Linz (OTS) - Die Erfahrung aus dem vergangenen EU-Wahlkampf hat gezeigt, dass die Menschen in Oberösterreich besser über die EU-Politik informiert werden wollen, begründet SP-Klubobmann Dr. Karl Frais die SP-Initiative zur intensiveren Zusammenarbeit zwischen Oö. Landtag und EU-Abgeordneten. "Die Oberösterreicher und Oberösterreicherinnen haben ein Recht auf Information über die Vorgänge in Brüssel. Deswegen wollen wir mit dieser Initiative EU-Themen mit Oberösterreich-Bezug näher an unser Bundesland heranführen. Gestern konnte im Landtag einstimmig beschlossen werden, dass vor allem österreichische EU-Abgeordnete zumindest einmal jährlich in die Beratungen des EU-Ausschusses des Oö. Landtags eingebunden werden. Außerdem soll einmal pro Jahr eine öffentliche Enquete zu aktuellen EU-Themen abgehalten werden", so SP-Klubchef Frais.

Die EU soll nicht als Fußabtreter der Innenpolitik dienen, betont der SP-Klubobmann. "Um der Bevölkerung bestmögliche Information über die Vorgänge in Brüssel geben zu können, ist eine gute Kommunikation mit den dort handelnden Personen wichtig. Das Arbeitsmodell ‚Oberösterreich-Brüssel‘ sieht aber neben Information auch Zusammenarbeit in der Form vor, dass den EU-Abgeordneten die Wünsche und Forderungen Oberösterreichs vermittelt werden sollen, damit diese sie in den EU-Gremien entsprechend vertreten", erklärt Frais.

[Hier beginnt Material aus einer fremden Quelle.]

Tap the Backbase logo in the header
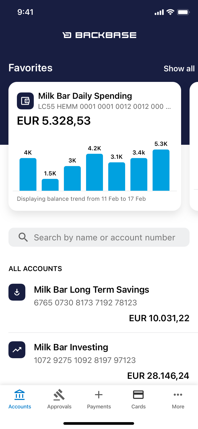This screenshot has width=198, height=429. [99, 35]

Die SPÖ setzt auf diese Art und Weise ein klares Signal für mehr Kooperation mit den EU-Gremien und mehr Information über Vorgänge in der EU, wie dies im Zuge des diesjährigen EU-Wahlkampfes von einer Vielzahl der Oberösterreicher und Oberösterreicherinnen gefordert wurde. "Als Teil der Europäischen Union ist es die Aufgabe von Oberösterreich diese EU mitzugestalten, denn sonst laufen wir Gefahr, dass über uns drübergefahren wird. Um vor allem in wichtigen sozialstaatlichen Fragen und in der Sicherung der öffentlichen Infrastruktur gegen die neoliberale Wirtschaftspolitik der EU bestehen zu können, muss sich Oberösterreich stärker einbringen. Die Menschen unseres Bundeslandes wünschen sich nicht nur eine Wirtschaftsunion, sonder auch eine Sozialunion", ist Frais sicher.